La indexación de la mesada pensional por invocación de la Ley 100 de 1993, en particular de su artículo 36, sólo se puede hacer dando plena aplicación a lo que al respecto se prescribe, esto es: a) estableciendo el ingreso base de manera que se asegure que el derecho que se tase guarde proporción con lo cotizado o devengado, tomando para el efecto un periodo más amplio que hasta entonces regía de dos hasta diez años o el de toda la vida laboral del trabajador; y b) procediendo a actualizar para el momento de su reconocimiento el ingreso de base así corregido.

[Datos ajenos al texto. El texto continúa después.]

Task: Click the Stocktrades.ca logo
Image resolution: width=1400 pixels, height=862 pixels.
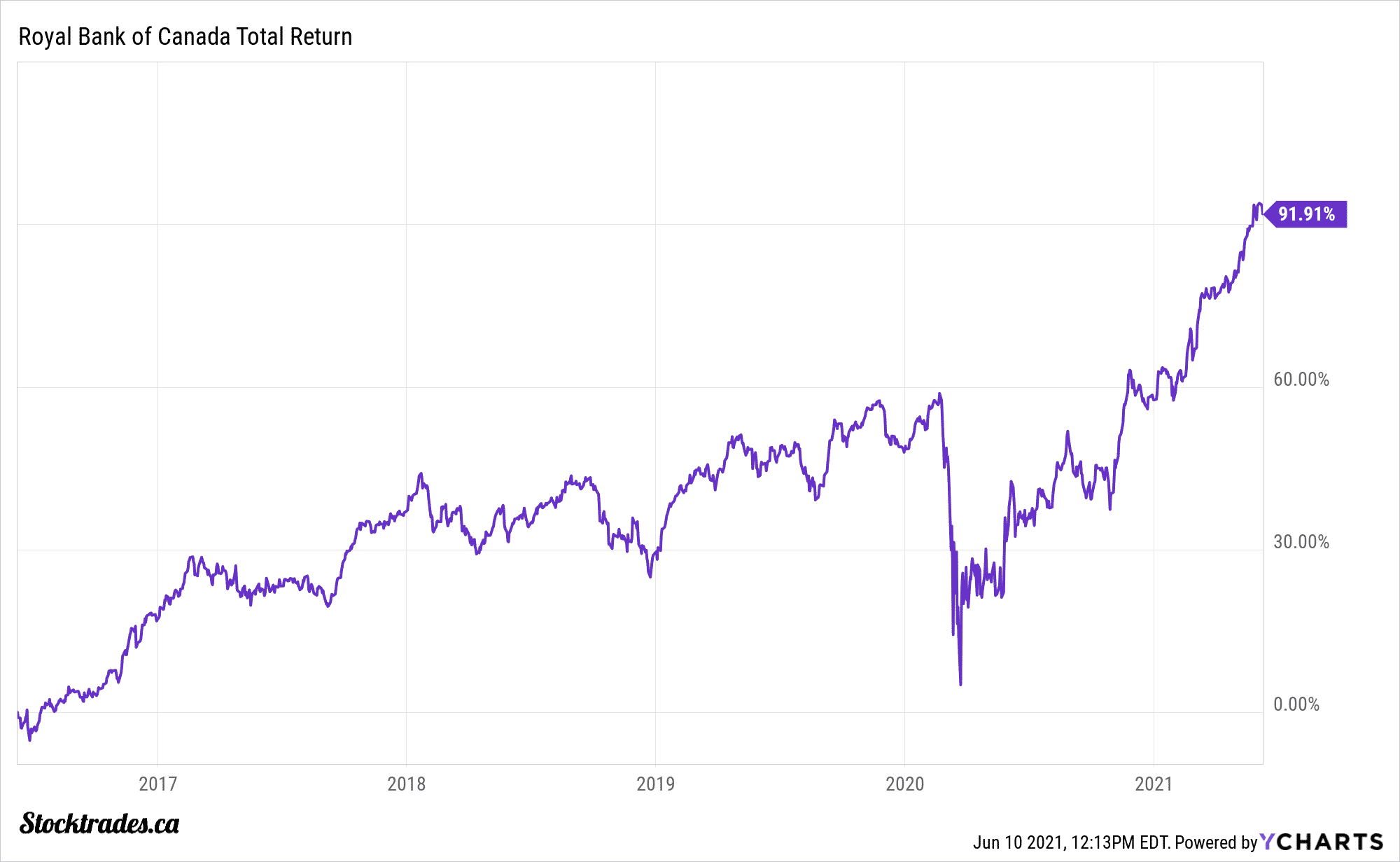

En la decisión se obvia el primer paso, y contra la voluntad deliberada del legislador de ampliar el periodo de estimación del ingreso base, procede a reducirlo, tomando para el efecto un solo año, el último. 10-. Desde la perspectiva del principio de la igualdad tampoco procede el reconocimiento de la indexación como lo ha pregonado la Corte Constitucional; perpetuar decisiones que fueron en su momento la mejor manera de proveer justicia, queriendo anclar la interpretación que de la ley a la que hizo una Sala y atar a ella las Salas siguientes, es cerrar el paso a decisiones igualmente reflexivas, es petrificar el desarrollo de la jurisprudencia, es atentar contra el principio constitucional de la independencia del juez, y es desconocer la naturaleza íntima del derecho que esta en un proceso de continuada corrección. Por lo expuesto, se ha de concluir, que habiendo prestado el actor los servicios por los que reclama antes de la vigencia del Sistema General de Pensiones, es ajeno a éste; no se ha sometido a la totalidad de su normatividad, ni está acogido al Sistema de Prima Media con Prestación Definida, y por ende no puede reclamar el beneficio de la actualización del promedio devengado como base para liquidar su pensión. Fecha Ut supra.
Con todo respeto, EDUARDO LÓPEZ VILLEGAS.